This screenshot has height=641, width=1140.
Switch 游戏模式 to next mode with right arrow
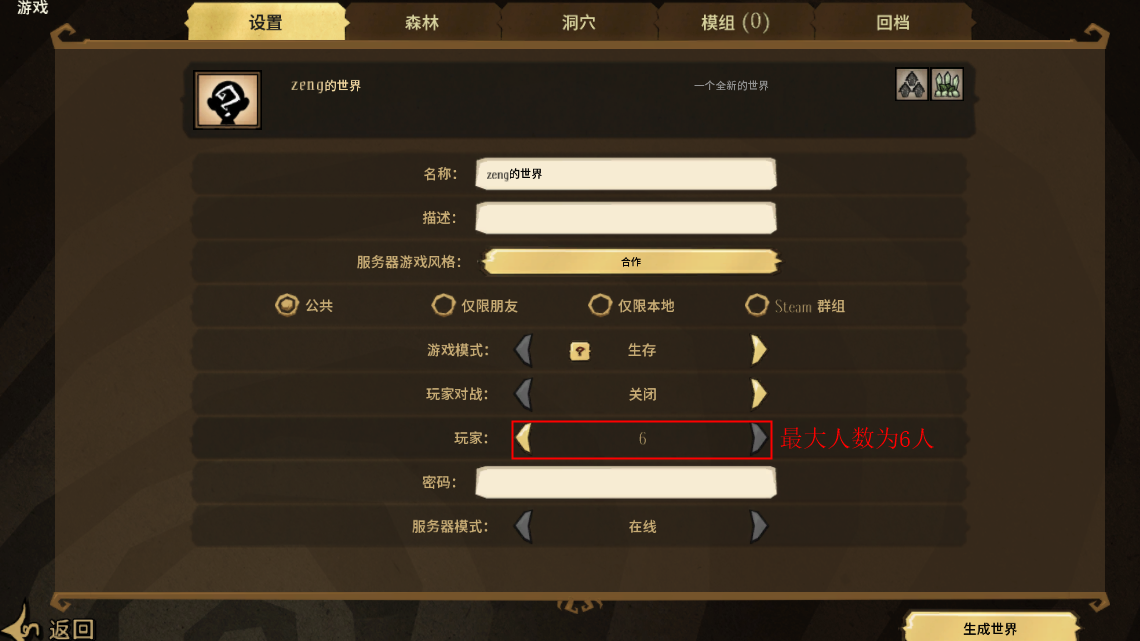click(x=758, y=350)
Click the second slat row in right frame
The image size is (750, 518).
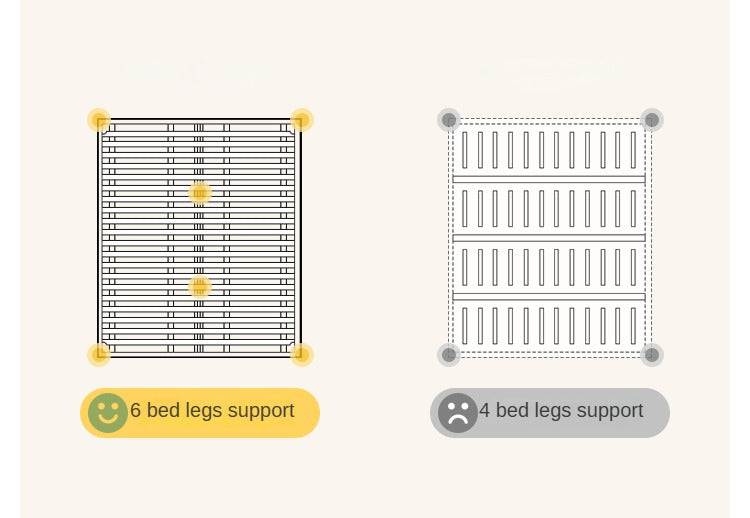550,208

####################

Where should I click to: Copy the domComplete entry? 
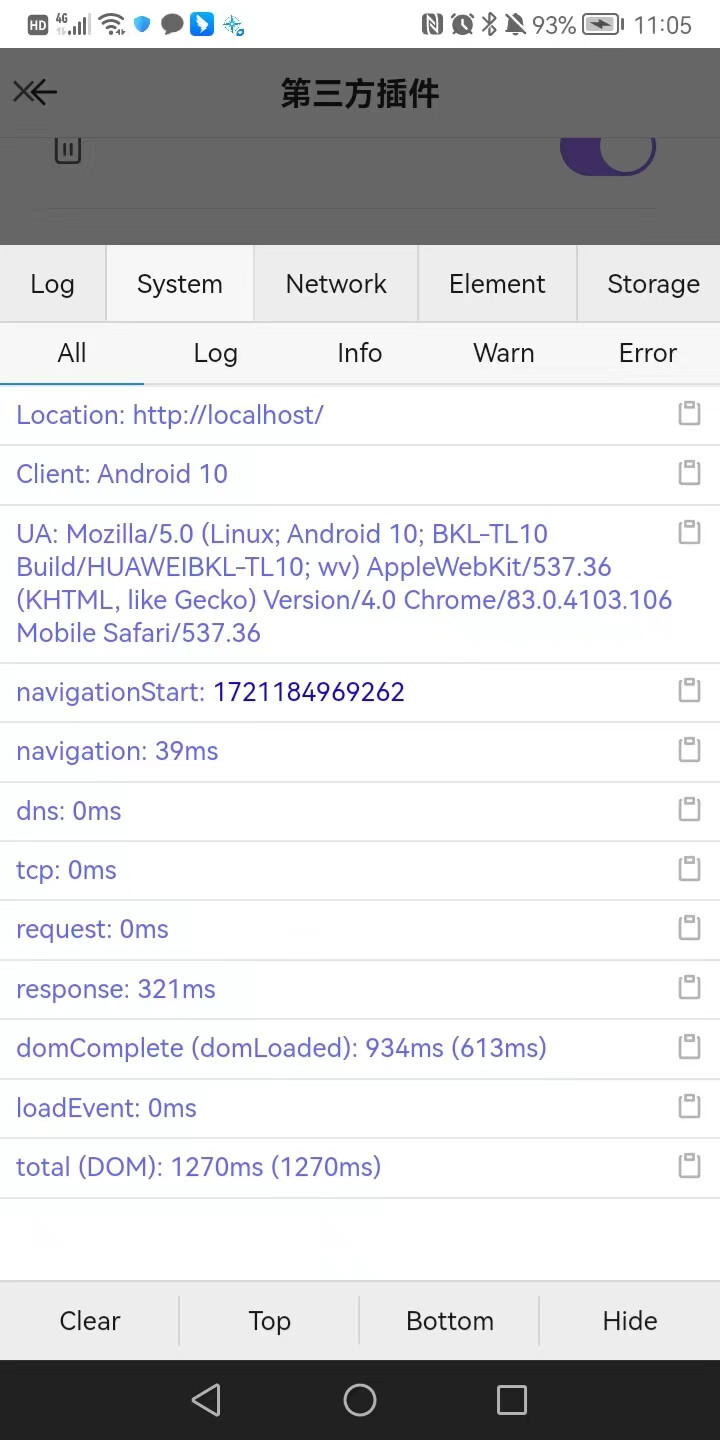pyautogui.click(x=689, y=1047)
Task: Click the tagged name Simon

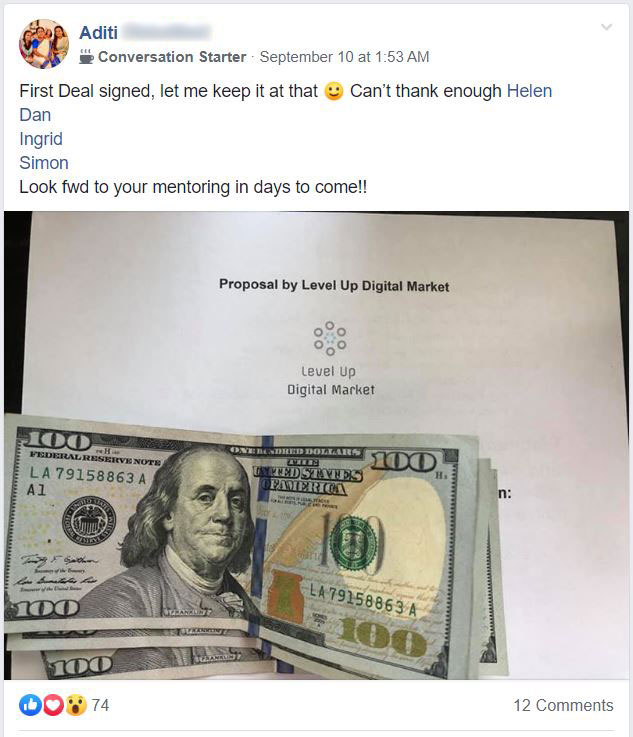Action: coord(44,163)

####################

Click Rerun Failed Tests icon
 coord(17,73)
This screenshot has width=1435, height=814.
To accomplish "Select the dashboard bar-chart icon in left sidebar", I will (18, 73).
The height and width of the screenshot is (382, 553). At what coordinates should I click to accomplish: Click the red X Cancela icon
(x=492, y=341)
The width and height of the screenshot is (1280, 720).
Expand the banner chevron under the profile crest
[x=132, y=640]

####################

» **Required work**
Answer with a number only: how many lines above have the word "This"?

» **Exercise output**
2